Go through the entries below from the first line and output each one exactly, up to and including the line with "Task: Open the Instagram logo home link".

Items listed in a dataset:
####################

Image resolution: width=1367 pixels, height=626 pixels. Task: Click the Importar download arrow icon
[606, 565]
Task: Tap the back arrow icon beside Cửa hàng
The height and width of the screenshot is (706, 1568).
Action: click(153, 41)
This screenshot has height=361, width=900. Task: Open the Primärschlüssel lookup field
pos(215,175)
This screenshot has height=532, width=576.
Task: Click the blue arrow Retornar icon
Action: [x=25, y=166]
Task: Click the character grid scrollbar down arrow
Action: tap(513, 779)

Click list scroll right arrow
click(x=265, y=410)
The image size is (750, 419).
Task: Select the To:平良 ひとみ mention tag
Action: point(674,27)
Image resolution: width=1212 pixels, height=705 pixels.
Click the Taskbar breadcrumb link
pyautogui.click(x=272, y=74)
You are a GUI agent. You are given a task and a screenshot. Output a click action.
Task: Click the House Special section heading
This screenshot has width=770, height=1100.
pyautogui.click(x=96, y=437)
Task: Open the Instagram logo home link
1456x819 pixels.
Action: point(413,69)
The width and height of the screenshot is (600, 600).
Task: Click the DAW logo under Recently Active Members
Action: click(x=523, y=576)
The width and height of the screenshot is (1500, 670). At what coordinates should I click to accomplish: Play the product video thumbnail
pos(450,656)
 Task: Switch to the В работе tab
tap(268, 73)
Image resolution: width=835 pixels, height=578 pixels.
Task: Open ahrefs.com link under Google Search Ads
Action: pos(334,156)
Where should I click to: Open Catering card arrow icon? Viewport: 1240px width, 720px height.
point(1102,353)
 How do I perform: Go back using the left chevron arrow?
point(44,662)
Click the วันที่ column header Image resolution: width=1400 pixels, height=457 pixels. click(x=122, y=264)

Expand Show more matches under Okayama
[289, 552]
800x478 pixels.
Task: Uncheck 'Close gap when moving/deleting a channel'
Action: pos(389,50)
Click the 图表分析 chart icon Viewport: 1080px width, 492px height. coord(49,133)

####################

Result of the task:
Image resolution: width=1367 pixels, height=626 pixels. Task: Click the Importar download arrow icon
[606, 565]
Task: Tap the back arrow icon beside Cửa hàng
The height and width of the screenshot is (706, 1568).
Action: click(153, 41)
This screenshot has height=361, width=900. Task: Open the Primärschlüssel lookup field
pos(215,175)
This screenshot has height=532, width=576.
Task: Click the blue arrow Retornar icon
Action: [x=25, y=166]
Task: Click the character grid scrollbar down arrow
Action: tap(513, 779)

Click list scroll right arrow
click(x=265, y=410)
The image size is (750, 419).
Task: Select the To:平良 ひとみ mention tag
Action: point(674,27)
Image resolution: width=1212 pixels, height=705 pixels.
Click the Taskbar breadcrumb link
pyautogui.click(x=272, y=74)
You are a GUI agent. You are given a task and a screenshot. Output a click action.
Task: Click the House Special section heading
This screenshot has width=770, height=1100.
pyautogui.click(x=96, y=437)
Task: Open the Instagram logo home link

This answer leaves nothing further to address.